▶ Do this: Find each line in the records below that contains the string "checkbox" and copy it out. Case counts.

▶ Items listed in a dataset:
▬▬▬

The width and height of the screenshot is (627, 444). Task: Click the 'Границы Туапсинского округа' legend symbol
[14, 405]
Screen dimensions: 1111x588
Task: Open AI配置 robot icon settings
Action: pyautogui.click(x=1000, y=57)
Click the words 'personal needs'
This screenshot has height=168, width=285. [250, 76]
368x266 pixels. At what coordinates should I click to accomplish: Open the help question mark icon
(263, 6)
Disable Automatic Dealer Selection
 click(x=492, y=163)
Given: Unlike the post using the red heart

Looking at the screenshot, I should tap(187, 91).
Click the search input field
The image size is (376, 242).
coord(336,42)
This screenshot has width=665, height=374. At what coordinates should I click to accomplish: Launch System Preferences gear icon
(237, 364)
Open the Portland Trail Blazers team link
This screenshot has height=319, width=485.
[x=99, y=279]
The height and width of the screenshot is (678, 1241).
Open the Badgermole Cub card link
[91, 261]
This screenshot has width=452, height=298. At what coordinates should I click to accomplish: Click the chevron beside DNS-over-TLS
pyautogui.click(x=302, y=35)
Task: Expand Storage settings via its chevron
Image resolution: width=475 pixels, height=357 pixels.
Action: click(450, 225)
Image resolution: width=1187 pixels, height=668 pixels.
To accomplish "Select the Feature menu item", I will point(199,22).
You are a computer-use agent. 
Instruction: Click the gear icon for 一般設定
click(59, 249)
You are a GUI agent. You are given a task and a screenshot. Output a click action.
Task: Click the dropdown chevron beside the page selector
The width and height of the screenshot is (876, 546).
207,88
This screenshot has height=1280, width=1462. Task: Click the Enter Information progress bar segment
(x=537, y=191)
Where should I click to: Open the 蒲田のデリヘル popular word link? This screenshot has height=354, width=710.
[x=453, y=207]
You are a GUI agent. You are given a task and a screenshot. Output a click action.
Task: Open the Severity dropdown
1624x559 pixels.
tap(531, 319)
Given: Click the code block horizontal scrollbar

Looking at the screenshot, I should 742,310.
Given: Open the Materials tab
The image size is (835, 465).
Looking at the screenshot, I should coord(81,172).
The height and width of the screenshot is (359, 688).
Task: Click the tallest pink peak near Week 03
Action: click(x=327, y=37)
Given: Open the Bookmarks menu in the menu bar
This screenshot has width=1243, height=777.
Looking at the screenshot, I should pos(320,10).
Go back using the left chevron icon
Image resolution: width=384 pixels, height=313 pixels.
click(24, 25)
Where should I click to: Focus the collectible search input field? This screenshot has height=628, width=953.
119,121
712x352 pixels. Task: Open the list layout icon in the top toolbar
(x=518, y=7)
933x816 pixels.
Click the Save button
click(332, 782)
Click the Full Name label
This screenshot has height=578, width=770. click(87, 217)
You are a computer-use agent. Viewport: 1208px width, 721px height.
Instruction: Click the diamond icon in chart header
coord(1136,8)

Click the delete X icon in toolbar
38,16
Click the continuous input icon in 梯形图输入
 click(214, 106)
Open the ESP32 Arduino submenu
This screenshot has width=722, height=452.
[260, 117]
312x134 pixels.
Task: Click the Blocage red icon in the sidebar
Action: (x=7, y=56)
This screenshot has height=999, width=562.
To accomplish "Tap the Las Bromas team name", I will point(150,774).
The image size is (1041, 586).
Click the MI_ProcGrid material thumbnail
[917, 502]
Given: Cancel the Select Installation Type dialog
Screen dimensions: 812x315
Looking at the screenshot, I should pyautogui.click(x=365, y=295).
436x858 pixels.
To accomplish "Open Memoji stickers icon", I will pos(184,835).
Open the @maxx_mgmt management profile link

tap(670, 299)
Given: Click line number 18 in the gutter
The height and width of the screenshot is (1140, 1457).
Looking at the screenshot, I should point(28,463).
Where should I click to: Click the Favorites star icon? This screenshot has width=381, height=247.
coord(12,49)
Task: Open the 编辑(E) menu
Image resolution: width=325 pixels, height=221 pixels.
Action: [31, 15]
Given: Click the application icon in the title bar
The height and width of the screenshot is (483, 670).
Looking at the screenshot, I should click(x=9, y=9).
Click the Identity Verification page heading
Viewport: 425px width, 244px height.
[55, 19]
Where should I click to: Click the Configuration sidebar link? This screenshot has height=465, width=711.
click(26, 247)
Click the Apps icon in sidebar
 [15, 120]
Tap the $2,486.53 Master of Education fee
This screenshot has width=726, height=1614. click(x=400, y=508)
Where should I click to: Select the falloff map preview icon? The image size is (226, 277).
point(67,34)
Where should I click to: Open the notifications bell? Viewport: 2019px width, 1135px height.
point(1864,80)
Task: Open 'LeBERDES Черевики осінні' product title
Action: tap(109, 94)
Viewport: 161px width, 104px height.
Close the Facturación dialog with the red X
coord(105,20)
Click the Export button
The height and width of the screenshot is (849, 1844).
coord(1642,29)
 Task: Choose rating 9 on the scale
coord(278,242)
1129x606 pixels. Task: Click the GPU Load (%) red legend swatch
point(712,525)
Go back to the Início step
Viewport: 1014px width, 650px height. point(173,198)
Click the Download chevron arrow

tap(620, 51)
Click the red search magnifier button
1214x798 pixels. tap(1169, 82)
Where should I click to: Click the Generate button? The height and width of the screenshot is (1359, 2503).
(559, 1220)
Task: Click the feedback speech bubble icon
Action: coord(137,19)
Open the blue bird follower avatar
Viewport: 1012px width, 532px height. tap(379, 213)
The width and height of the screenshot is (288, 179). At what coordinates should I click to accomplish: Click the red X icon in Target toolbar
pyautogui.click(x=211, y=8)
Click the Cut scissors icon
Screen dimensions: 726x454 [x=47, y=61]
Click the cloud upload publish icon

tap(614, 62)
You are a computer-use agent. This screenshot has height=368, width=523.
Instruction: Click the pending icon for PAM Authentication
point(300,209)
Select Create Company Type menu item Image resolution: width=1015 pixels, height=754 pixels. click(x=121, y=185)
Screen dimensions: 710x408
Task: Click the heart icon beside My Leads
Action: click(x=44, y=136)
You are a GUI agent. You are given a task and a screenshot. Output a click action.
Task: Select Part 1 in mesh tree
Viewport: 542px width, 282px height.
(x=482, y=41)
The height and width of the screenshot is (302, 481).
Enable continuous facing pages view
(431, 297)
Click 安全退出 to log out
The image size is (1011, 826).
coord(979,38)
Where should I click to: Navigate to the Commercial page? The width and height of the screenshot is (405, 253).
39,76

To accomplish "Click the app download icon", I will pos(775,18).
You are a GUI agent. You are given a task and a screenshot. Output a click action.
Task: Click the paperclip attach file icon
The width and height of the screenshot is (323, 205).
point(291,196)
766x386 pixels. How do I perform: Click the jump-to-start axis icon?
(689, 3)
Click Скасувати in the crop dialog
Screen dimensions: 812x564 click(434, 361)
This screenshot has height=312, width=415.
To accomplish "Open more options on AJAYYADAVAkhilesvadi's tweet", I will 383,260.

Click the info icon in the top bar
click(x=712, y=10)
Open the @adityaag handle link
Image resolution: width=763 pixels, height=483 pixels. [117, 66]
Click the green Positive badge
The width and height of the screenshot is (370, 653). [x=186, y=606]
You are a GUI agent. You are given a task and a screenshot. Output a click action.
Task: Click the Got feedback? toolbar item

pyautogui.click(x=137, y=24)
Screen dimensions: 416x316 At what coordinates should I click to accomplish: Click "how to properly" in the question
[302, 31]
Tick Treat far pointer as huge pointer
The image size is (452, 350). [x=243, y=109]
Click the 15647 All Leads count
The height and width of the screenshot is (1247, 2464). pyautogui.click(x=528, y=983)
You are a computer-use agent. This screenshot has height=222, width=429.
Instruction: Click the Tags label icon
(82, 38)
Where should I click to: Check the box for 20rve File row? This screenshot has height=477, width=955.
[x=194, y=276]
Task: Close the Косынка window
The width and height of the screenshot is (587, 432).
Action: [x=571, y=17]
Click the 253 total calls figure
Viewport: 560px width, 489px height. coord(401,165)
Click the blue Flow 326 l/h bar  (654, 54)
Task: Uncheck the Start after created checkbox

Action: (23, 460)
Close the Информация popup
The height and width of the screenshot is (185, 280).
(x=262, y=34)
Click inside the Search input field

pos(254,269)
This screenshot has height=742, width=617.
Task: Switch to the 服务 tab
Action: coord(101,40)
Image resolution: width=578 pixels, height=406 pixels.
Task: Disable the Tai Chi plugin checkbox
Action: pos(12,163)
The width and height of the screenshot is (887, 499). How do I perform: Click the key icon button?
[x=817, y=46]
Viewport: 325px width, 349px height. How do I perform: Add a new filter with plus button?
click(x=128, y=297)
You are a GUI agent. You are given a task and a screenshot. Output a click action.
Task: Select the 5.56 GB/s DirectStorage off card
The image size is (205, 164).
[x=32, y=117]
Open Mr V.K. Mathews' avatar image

▬▬▬

▶ Answer to the problem:
Task: Uncheck the Start after created checkbox
Task: Disable the Tai Chi plugin checkbox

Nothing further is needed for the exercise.